Key Implementation Notes

  • Money is not a float. The single most consequential rule: never compare currency with a floating-point epsilon. Compare it as a fixed-scale Decimal, exactly, because a tolerance on money is a tolerance on how much error an audit will accept, and the correct answer is none.
  • Combine absolute and relative bounds. A pure relative epsilon explodes near zero and a pure absolute epsilon is blind to magnitude. max(abs_eps, rel_eps*|larger|) uses the absolute floor for small values and the relative bound for large ones, which matches how floating-point error actually behaves.
  • Make NaN parity explicit. NaN != NaN in IEEE-754, so two engines that both produce NaN would read as a discrepancy unless you decide, in policy, that NaN-equals-NaN. Encode that choice rather than letting the language’s default surprise you.
  • Tolerance is per column, versioned, and audited. A single global epsilon is always wrong for some column; store tolerance per column with the profile version, so a verdict records exactly which bound it applied — the reproducibility the delta manifest generation stage depends on.

Verification

Assert that benign rounding reconciles, a systematic decimal error is caught, and money uses exact comparison.

python
ftol = ColumnTolerance(kind="float", abs_eps=1e-9, rel_eps=1e-6)
mtol = ColumnTolerance(kind="decimal", scale=2)

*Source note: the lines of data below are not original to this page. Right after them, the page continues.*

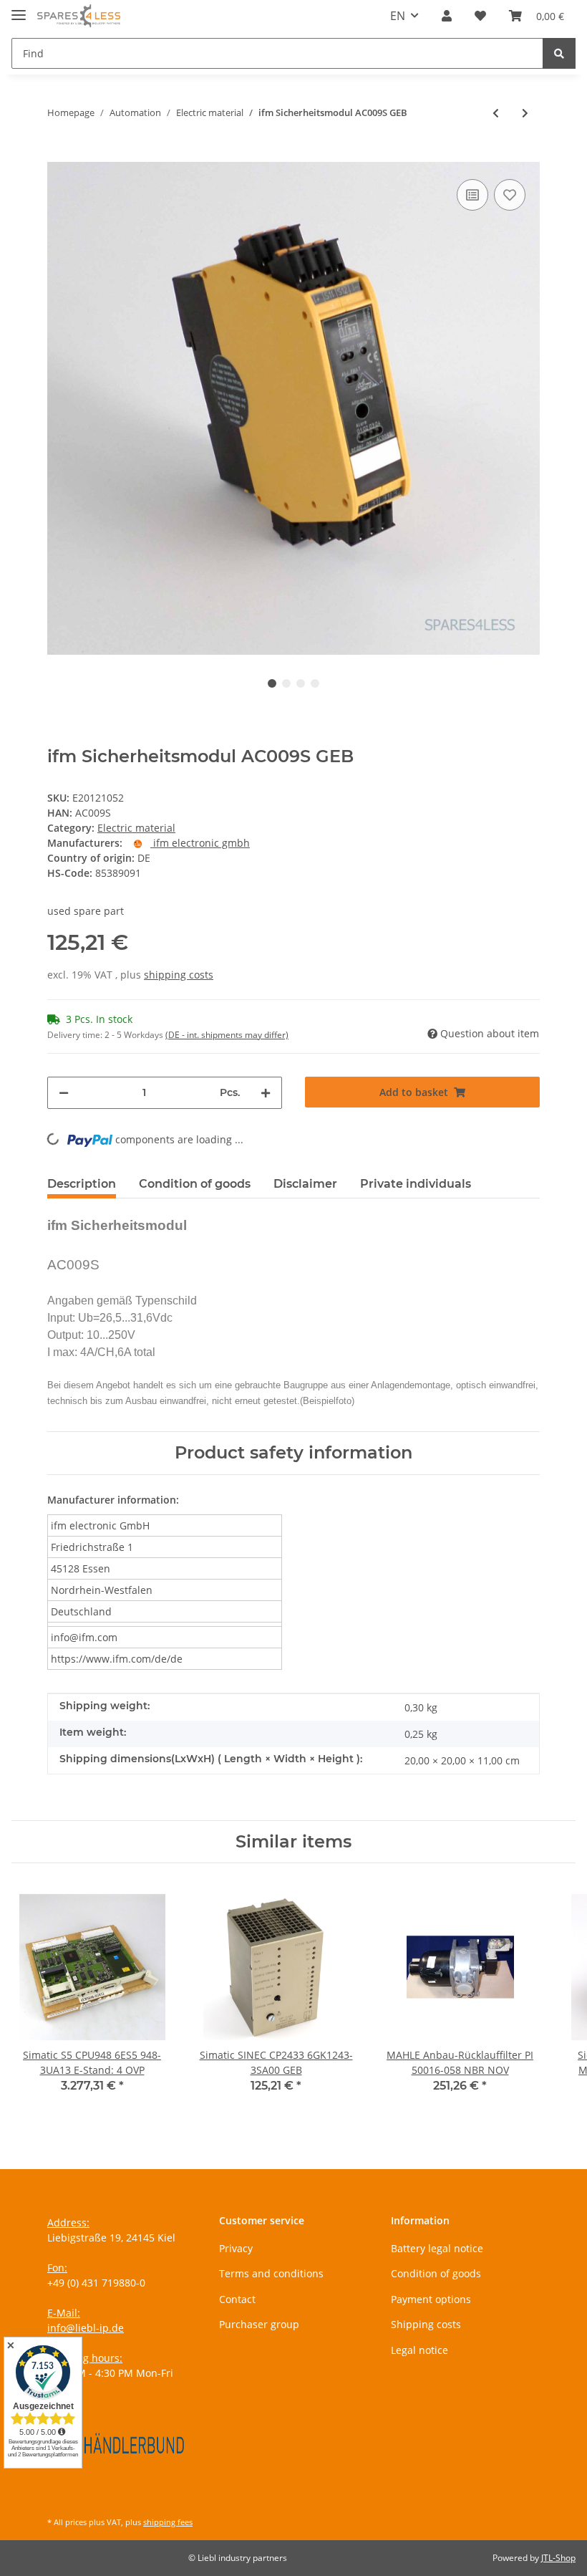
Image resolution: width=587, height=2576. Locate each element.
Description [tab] (81, 1184)
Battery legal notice (437, 2248)
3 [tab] (300, 683)
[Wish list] (480, 15)
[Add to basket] (58, 154)
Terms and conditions (271, 2273)
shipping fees (168, 2522)
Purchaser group (259, 2324)
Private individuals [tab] (415, 1184)
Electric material (136, 828)
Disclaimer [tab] (305, 1184)
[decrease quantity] (63, 1092)
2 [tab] (286, 683)
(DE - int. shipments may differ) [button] (226, 1035)
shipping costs (178, 974)
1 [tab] (272, 683)
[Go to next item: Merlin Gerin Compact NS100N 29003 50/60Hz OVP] (525, 112)
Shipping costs (426, 2324)
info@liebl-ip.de (85, 2328)
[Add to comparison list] (472, 195)
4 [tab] (315, 683)
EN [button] (397, 16)
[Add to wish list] (509, 195)
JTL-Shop (558, 2558)
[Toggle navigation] (18, 9)
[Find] (559, 53)
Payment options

# Benign last-bit rounding on a large aggregate -> parity.
assert values_parity(1_000_000.0001, 1_000_000.0002, ftol)
# A 1-cent systematic difference on money -> NOT parity, no epsilon hides it.
assert not values_parity("19.99", "20.00", mtol)
# Exact money match survives representation differences.
assert values_parity("19.990", "19.99", mtol)
# NaN parity is explicit.
assert values_parity(float("nan"), float("nan"), ftol)
logger.info("numeric tolerance harness passed")

Operational Considerations

Derive each column’s epsilon from observed benign variance during a burn-in against known-good data, not from a guess, and re-derive when an engine or its numeric library changes, since floating-point behavior is version-sensitive. Store the per-column tolerance profile in version control and record its version with every verdict so a “these matched within tolerance” claim is reproducible and defensible. Expose tolerance_suppressed_total alongside value_diverged_total so an operator can see how much variance the epsilon is absorbing — a sudden rise in suppression can hide a real regression behind a too-generous bound. For regulated numeric columns, default to exact decimal comparison and require an explicit, reviewed exception to relax it, so the safe rule is the one you get without asking.